VANDERBILT (US) — Both men and women workers who are at risk of sexual harassment on the job are paid more for exposure to that risk.
But while women are six times more likely to experience sexual harassment than men, they are paid 25 cents per hour more than workers who are not at risk—compared to men who receive 50 cents per hour more.
“Sexual harassment in the workplace is so universally despised that people require some extra compensation for exposure to a sexually harassing environment,” says Joni Hersch, professor of law and economics at Vanderbilt University.
The fact that workers receive higher pay for assuming a risk of sexual harassment does not validate subjecting workers to this risk or imply that legal protections are not needed, Hersch says.
“The only other work-related risks that receive hazard pay are for risk of injury or fatality, and society would still prefer to eliminate workplace injuries and fatalities as well as sexual harassment in the workplace.”

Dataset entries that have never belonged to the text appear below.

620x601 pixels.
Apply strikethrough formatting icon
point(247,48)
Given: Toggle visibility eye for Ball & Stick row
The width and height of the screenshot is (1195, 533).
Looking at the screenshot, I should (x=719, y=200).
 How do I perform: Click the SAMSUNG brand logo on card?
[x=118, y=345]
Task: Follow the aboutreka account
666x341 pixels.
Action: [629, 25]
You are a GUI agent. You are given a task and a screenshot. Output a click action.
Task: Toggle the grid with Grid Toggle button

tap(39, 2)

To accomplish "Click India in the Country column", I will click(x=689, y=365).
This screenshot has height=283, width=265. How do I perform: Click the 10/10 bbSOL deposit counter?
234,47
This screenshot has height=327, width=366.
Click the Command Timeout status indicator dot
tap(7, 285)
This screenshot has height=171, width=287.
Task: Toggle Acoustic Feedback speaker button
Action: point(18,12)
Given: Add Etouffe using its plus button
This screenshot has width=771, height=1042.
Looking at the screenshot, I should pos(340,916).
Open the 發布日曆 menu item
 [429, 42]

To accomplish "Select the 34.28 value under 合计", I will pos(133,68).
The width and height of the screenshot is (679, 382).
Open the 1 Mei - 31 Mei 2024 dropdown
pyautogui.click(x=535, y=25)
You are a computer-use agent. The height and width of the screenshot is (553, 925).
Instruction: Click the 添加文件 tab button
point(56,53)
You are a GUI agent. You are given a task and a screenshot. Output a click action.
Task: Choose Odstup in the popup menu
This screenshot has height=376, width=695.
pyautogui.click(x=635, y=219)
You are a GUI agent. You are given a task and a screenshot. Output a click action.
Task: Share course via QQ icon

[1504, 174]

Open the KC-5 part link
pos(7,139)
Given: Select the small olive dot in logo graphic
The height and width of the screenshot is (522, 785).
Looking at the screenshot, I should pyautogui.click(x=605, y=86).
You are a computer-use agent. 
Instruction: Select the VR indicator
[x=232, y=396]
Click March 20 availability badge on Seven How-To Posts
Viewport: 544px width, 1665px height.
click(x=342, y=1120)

For the study, published in American Economic Review, Hersch used data on claims of sexual harassment filed with the Equal Employment Opportunity Commission or the corresponding local Fair Employment Practices Agencies, which collectively receive about 14,000 allegations of sexual harassment annually.
The findings, that take into account a wide array of individual worker characteristics, including education and occupation, include:
- Female workers are six times more likely than male workers to experience sexual harassment on the job.
- Women in jobs with an average risk of sexual harassment are paid, on average, 25 cents per hour more than comparable women in jobs with little risk of sexual harassment.
- Men in jobs with an average risk of sexual harassment receive, on average, 50 cents per hour more.